Hair We Share has also been receiving more gray-hair donations than usual — it’s one of the few charities that accepts them.
My son is getting his first hair cut since the pandemic started and he’s donated it to the children’s hospital I’m such a proud mom🥺🥺🥺
— Bee (@Beesknees_93) March 28, 2021
Founder Martino Cartier’s New Jersey-based Wigs & Wishes assembles its wigs for cancer patients on-site — which means its warehouse is, at present, overflowing with hair. It recently received two shipments from a Texas salon that, together, contained 90 pounds of hair — more than it usually receives in a month.
“Oh, my gosh. It looks like it looks like a carnival on the last day, after no one cleans it up,” said Cartier, who’s also a hair stylist and salon owner, with a laugh. “I’ve just got wigs everywhere. I got wigs in cabinets. On the countertop. In my office. I just — there’s just wigs, wigs, wigs.”
Inevitably some donations get thrown out. Hair that’s sent wet becomes too moldy, and sometimes hair is just too damaged from treatments. In 2007, the New York Times reported that at Locks of Love, perhaps the most recognizable hair-donation charity, most donations were unusable for wigs. (It did not respond to The Washington Post’s requests for comment on pandemic hair donations.)
At Wigs & Wishes, some 90 percent of donated hair is eventually put into a wig, according to Cartier. At Hair We Share, an even larger amount gets used, and monetary donations are used to pay for the labor of making hair into wigs. (One wig requires about six hair donations, according to Chimera.)

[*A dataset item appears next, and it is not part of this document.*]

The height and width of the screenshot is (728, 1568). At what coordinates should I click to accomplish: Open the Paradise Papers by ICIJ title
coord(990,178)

The pandemic “made people want to help other people,” Chimera said. “Growing their hair was a way that they could do it while still quarantining.”

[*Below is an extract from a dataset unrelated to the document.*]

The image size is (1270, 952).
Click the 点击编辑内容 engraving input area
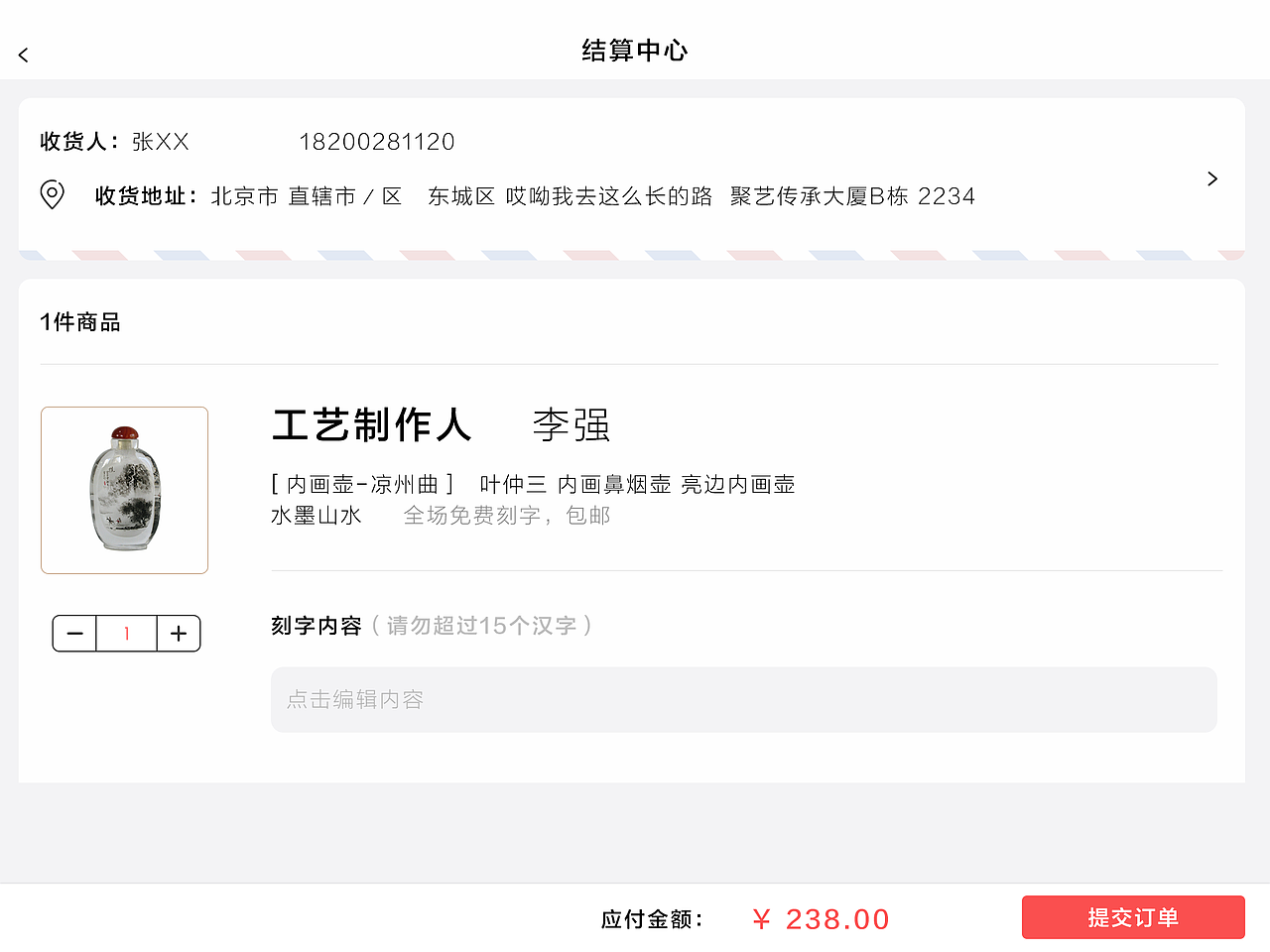tap(744, 699)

The charities that spoke to The Washington Post for this story said their monetary donations had risen too. “Some people, when they get some of their stimulus money, they decide to make a small donation to us,” said Regina Villemure, founder of Children With Hair Loss, which is based in South Rockwood, Mich., and provides wigs to kids and adults with hair loss from medical causes. “Because it’s like, ‘You know what, our family’s okay. Maybe we need to help another family.’ ”
Like Brewer, Jerika Nguyen, a 28-year-old pharmacist in Grand Rapids, Mich., spent most of 2020 and early 2021 growing her hair out. (“My friends were saying, ‘Your hair’s down to your butt now!’ ”) In March, she donated nine inches of her hair to Children With Hair Loss, one of the few charities that would accept her highlighted hair.
Nguyen compared the experience to the first time she donated blood — in late 2016, after a tumultuous year. “I decided to donate blood for the first time in 2016, which, I’m sure you remember, was a very tumultuous year, with a presidential election and the Orlando shooting and Brexit and zika and the Dakota Access Pipeline and, just everything,” Nguyen said. "Fast-forward to now, and I feel like it was kind of a similar thought process, where there’s no shortage of events and issues to care about. ... I was like, ‘What else can I do that’s tangible to bring a little bit more light into the world?’ And I’d already skipped going to the hair salon for so long,” she said.
For Brewer, the experience of donating hair will probably be a one-time thing. She’ll remember her long hair and then her very short hair as little more than amusing relics of a year she’d like to otherwise forget. But Nguyen thinks her donation could be the first of several. With a laugh, she explained that the first time she ever cried over her hair was a year or so ago, after a bleaching job went awry. “And I just thought, if I was going to be dramatic about that, then think about how someone with complete hair loss feels.”